= National Service League =

British pressure group

The National Service League (NSL) was a British pressure group founded in February 1902 to campaign for the introduction of compulsory military training in Great Britain, in order to protect the country against invasion, particularly from Germany.

The League advocated the introduction of four years of compulsory military training for men aged between eighteen and thirty, for the purpose of home defence. Britain was one of the few western states not to have a mass conscript army, and compulsory military service was not a popular idea in the country. For many, the idea "aroused the long-standing antipathy toward standing armies and smacked of continental-style militarism". To reflect public opinion, the League's proposal was for a part-time force for home defence only, with conscripts undergoing two months' training under canvas, followed by three annual training camps.

The League was founded on 26 February 1902 at the instigation of Conservative politician Lord Newton, with the fourth Duke of Wellington as its first president. Initially the League was one pressure group among many, and made little impression. By October 1904, it had only 1,725 members with 2,000 in 1905. However, in November 1905 Field Marshal Lord Roberts agreed to become the League's president, becoming its figurehead and leading spokesman. This helped transform the League into a significant force in British public life. It accordingly grew in size, with a membership of 21,500 in December 1908, with a further 30,000 'adherents'. The circulation of the League's journal, The Nation in Arms, grew to 17,500. By 1910 the League had 60,000 members. The League's Annual Reports of 1908 and 1913 commented that the number of local branches in the country were 33 and 45 respectively. The Annual Report of 1913 stated that the 'total of subscribers', which included members and associates, was 96,526 and the 'number of adherents' was 163,746. Well known members included Field Marshal Lord Wolseley and Rudyard Kipling.
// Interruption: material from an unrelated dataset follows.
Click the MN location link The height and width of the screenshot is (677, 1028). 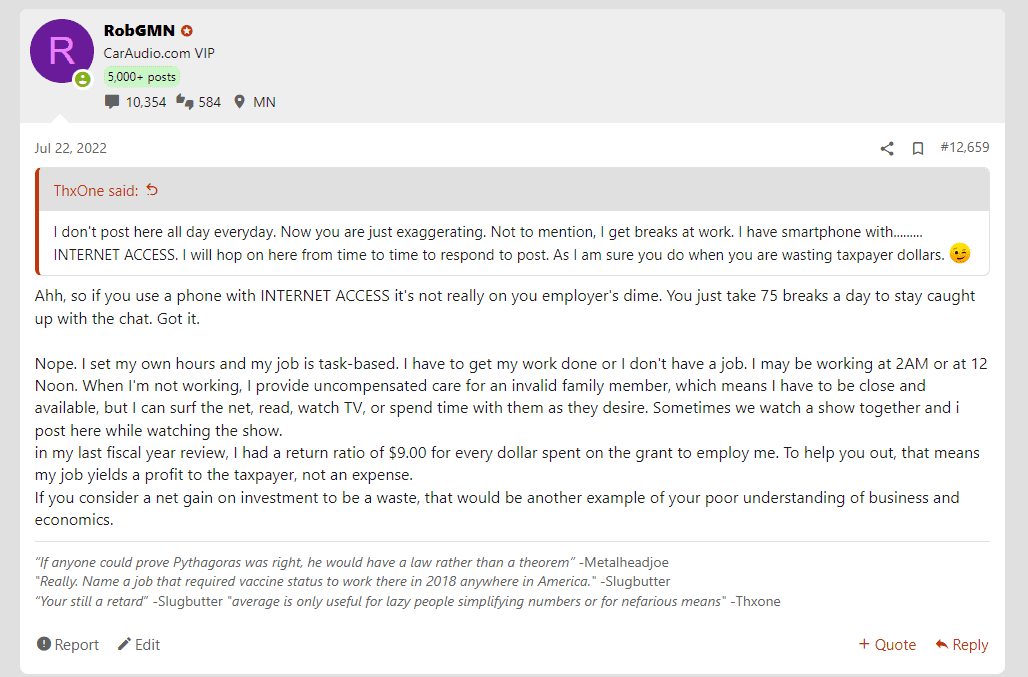click(264, 102)
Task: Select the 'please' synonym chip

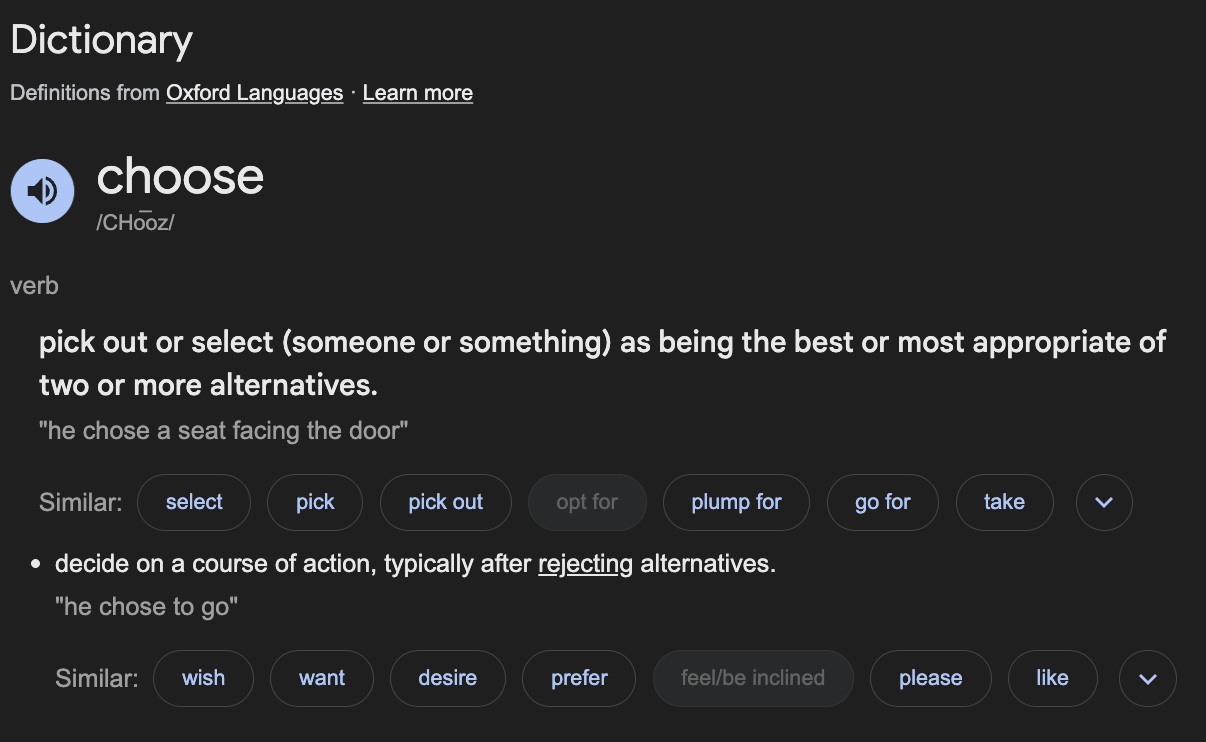Action: pos(930,678)
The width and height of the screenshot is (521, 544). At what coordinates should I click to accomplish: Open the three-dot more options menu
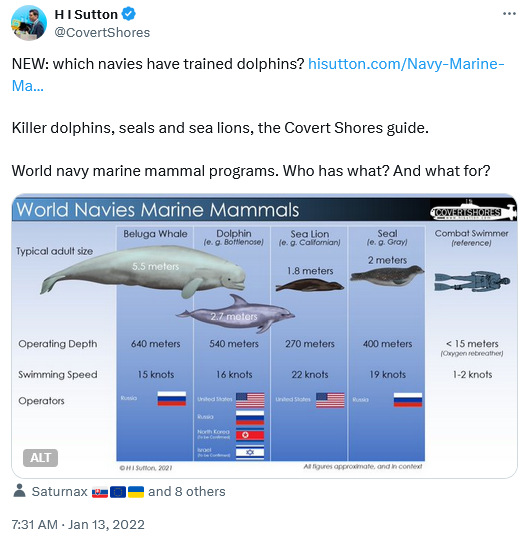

Fear of a possible German invasion of Britain, coupled with the belief that only the Army and not the Navy could stop an invasion underlaid many of the League's proposals, and were emphasised by Lord Roberts in a series of speeches that received extensive coverage. At a broader level, conscription of the kind envisaged was seen as a way to encourage national regeneration and counter moral decadence and physical deterioration.

While the League tried to appeal to those of all and no political allegiances, in practice most of its support came from Conservative supporters, including peers and MPs, although compulsory military service was never Conservative policy. While Churchill and Lloyd George (both Liberal Cabinet Ministers) sometimes expressed private support for conscription, the official view of ministers was that compulsory training was not neither militarily necessary nor acceptable to the electorate.

The League did not finally succeed in persuading Parliament of the need for conscription, and its campaign was suspended at the outbreak of the First World War. Its pre-war campaign did however help contribute to the climate of opinion that finally accepted conscription in 1916. The League was formally wound up in March 1921, with its remaining funds, about £10,000, donated to the Boy Scouts Association.